Classification of Coherent Enhancements of Light-Harvesting Processes

TL;DR

This paper classifies mechanisms by which quantum coherence can enhance light-harvesting efficiency, predicting a new mechanism where coherence reduces recombination by localizing excitons away from dissipation.

Contribution

It provides a comprehensive classification of coherence effects in light-harvesting systems and predicts a novel enhancement mechanism involving eigenstate coherence.

Findings

Enhancements require different bases for coherence and dissipation.

A new mechanism uses eigenstate coherence to localize excitons and reduce recombination.

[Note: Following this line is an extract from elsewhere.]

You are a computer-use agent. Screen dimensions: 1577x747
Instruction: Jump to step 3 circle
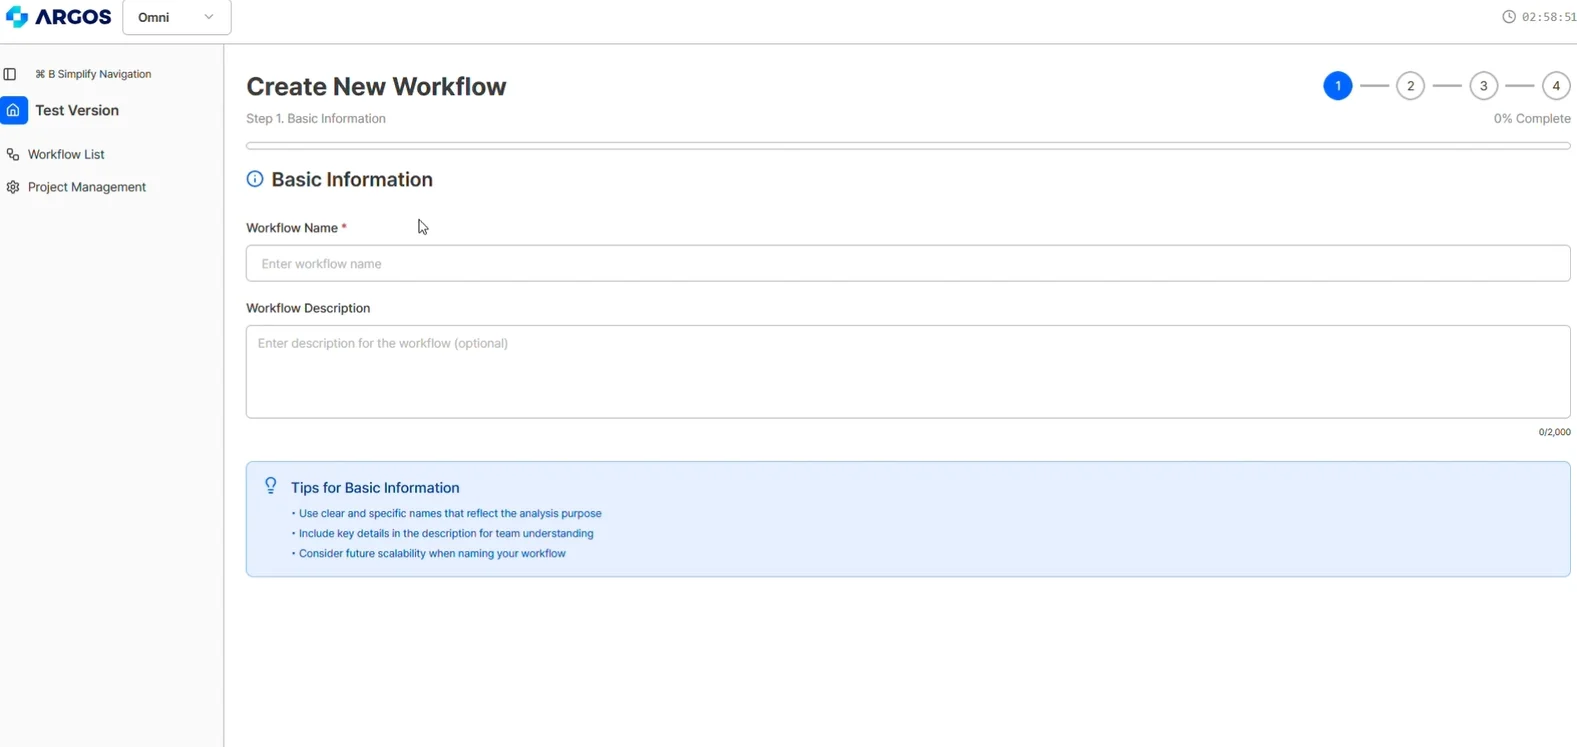(1483, 86)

The classification predicts previously unreported coherence-based efficiency improvements.

Abstract

Several kinds of coherence have recently been shown to affect the performance of light-harvesting systems, in some cases significantly improving their efficiency. Here, we classify the possible mechanisms of coherent efficiency enhancements, based on the types of coherence that can characterise a light-harvesting system and the types of processes these coherences can affect. We show that enhancements are possible only when coherences and dissipative effects are best described in different bases of states. Our classification allows us to predict a previously unreported coherent enhancement mechanism, where coherence between delocalised eigenstates can be used to localise excitons away from dissipation, thus reducing recombination and increasing efficiency.